Requirement = Look over the material for the string "named". Copy every line where it turns up.

******************************

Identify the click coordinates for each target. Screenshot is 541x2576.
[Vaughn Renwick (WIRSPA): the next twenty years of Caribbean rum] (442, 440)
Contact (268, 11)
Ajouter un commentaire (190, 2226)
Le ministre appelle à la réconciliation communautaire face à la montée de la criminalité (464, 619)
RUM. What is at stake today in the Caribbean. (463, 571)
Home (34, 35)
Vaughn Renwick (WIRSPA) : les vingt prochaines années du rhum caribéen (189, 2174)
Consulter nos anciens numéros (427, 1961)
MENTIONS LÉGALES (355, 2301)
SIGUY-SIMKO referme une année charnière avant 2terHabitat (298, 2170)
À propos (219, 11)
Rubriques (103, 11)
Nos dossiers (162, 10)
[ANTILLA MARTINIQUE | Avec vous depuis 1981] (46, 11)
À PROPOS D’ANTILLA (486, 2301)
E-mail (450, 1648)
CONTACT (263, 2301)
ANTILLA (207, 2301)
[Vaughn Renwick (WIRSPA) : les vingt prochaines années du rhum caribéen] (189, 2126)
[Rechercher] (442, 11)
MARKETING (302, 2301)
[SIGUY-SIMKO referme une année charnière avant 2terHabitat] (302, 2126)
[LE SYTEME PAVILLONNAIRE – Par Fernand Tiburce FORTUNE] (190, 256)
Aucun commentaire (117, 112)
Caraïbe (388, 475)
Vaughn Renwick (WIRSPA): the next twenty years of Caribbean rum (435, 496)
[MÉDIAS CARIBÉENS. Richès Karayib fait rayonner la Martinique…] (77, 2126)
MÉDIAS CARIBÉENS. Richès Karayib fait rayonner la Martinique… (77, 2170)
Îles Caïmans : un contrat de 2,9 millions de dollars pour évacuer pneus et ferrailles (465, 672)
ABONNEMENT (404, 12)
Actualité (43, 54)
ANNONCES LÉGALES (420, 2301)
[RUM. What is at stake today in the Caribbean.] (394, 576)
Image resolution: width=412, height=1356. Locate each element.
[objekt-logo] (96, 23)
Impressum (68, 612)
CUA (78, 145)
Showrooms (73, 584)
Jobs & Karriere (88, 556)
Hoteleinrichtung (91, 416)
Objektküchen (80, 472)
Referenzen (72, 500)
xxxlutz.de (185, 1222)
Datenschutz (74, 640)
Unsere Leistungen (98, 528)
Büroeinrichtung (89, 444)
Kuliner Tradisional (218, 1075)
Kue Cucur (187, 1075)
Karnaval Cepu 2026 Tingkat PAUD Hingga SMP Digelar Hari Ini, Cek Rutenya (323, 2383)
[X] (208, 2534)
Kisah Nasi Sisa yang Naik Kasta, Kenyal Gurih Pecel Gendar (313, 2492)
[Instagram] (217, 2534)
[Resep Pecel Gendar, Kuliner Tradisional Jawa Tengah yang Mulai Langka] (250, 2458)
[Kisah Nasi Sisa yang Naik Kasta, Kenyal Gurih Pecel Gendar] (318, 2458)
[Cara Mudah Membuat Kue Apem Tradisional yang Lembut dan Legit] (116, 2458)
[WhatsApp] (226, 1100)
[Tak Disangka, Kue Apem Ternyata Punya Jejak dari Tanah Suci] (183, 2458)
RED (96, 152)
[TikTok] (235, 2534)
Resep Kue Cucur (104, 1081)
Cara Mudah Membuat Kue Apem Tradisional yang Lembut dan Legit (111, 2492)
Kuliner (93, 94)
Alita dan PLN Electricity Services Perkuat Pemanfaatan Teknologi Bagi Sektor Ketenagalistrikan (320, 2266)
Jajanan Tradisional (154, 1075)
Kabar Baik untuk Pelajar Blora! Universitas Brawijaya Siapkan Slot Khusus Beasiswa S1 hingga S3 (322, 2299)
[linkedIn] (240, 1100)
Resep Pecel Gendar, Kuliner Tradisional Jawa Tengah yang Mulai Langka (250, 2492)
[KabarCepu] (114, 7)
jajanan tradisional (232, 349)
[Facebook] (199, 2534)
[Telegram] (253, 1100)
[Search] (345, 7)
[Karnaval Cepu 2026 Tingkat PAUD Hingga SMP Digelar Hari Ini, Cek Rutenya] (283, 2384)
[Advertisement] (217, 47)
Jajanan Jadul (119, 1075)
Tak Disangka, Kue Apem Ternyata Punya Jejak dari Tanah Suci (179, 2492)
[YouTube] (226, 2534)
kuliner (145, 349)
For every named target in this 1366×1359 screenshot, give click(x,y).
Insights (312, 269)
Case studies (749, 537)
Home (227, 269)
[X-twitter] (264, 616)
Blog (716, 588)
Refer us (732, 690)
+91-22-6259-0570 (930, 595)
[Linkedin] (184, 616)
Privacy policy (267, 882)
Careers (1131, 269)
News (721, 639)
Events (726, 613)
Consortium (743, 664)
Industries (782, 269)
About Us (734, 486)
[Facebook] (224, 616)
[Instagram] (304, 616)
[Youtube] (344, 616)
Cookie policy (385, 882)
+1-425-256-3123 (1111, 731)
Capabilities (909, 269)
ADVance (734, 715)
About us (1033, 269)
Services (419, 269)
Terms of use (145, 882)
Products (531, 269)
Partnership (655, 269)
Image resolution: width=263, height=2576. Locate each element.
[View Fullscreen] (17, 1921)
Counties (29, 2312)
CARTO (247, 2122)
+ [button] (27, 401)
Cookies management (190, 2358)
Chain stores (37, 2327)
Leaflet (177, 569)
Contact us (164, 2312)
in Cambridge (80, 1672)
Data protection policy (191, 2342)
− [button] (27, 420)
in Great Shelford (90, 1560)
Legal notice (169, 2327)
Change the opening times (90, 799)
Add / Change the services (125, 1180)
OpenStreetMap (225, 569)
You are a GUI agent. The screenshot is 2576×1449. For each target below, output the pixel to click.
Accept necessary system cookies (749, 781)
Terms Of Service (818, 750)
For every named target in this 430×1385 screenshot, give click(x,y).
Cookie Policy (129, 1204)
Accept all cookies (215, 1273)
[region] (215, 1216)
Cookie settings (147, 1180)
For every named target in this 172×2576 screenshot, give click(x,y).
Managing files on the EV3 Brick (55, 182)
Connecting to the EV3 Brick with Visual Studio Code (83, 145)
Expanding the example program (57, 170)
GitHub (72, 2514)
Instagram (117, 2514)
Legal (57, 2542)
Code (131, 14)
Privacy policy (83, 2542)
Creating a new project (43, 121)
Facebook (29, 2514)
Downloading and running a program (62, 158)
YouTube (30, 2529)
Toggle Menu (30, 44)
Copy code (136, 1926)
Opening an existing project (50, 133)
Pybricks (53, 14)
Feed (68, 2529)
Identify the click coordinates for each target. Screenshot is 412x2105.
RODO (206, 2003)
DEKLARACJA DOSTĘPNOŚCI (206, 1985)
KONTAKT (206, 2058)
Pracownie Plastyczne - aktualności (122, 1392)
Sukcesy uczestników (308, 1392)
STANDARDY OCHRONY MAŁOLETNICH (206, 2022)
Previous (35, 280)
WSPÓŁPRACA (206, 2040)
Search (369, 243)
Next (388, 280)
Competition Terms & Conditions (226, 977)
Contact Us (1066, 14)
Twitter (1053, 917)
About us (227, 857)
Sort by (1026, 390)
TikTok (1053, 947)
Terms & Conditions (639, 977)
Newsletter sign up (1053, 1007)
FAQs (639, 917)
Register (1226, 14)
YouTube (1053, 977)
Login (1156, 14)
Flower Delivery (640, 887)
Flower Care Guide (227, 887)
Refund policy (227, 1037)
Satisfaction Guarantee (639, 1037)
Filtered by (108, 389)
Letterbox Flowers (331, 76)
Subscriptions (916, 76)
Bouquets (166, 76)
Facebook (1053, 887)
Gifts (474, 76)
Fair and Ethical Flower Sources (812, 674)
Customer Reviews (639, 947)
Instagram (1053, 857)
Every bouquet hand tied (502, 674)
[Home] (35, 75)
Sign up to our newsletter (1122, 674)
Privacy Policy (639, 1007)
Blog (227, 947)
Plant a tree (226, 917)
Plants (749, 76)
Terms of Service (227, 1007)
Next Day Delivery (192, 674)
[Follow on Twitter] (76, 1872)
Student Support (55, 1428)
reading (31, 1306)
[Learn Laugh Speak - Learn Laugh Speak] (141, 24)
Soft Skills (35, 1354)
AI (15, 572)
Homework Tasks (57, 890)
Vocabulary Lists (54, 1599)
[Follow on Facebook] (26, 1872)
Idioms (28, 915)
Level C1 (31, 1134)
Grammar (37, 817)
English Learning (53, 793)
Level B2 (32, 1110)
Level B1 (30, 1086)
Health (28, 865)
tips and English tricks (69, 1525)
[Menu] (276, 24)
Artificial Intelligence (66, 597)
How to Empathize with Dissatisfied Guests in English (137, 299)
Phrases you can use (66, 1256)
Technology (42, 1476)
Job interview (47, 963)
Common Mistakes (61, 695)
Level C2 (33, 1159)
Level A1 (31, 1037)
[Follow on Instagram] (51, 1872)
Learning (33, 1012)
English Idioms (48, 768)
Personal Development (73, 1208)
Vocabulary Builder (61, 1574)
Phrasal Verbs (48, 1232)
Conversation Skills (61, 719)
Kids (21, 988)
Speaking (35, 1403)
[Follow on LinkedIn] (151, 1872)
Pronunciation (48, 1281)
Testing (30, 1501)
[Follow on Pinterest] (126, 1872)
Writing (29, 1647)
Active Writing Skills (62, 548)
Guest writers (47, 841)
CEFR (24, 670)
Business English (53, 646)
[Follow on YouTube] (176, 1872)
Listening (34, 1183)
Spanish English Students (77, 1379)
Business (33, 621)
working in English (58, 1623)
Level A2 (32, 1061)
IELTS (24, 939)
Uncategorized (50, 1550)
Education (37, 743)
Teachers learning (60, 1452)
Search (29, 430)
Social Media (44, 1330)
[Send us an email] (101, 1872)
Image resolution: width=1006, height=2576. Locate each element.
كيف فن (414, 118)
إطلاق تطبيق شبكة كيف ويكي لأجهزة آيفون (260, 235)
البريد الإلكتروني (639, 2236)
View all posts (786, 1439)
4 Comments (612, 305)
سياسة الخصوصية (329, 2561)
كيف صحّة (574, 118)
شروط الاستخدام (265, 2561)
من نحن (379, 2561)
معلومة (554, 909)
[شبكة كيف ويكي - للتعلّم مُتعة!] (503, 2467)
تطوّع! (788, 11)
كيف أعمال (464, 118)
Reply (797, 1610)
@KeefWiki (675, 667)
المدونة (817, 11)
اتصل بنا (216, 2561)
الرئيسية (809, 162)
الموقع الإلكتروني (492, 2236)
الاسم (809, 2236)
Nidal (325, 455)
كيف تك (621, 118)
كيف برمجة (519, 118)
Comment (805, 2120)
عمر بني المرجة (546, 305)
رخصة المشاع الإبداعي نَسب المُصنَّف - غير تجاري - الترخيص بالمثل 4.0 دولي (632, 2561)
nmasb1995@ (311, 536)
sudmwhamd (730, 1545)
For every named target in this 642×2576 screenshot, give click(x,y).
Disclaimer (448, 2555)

******************************

Answer below =
For every named target in this 1366×1359 screenshot, give click(x,y).
For every named target in this 430×1385 screenshot, give click(x,y).
For every named target in this 172×2576 screenshot, give click(x,y).
For every named target in this 642×2576 screenshot, give click(x,y).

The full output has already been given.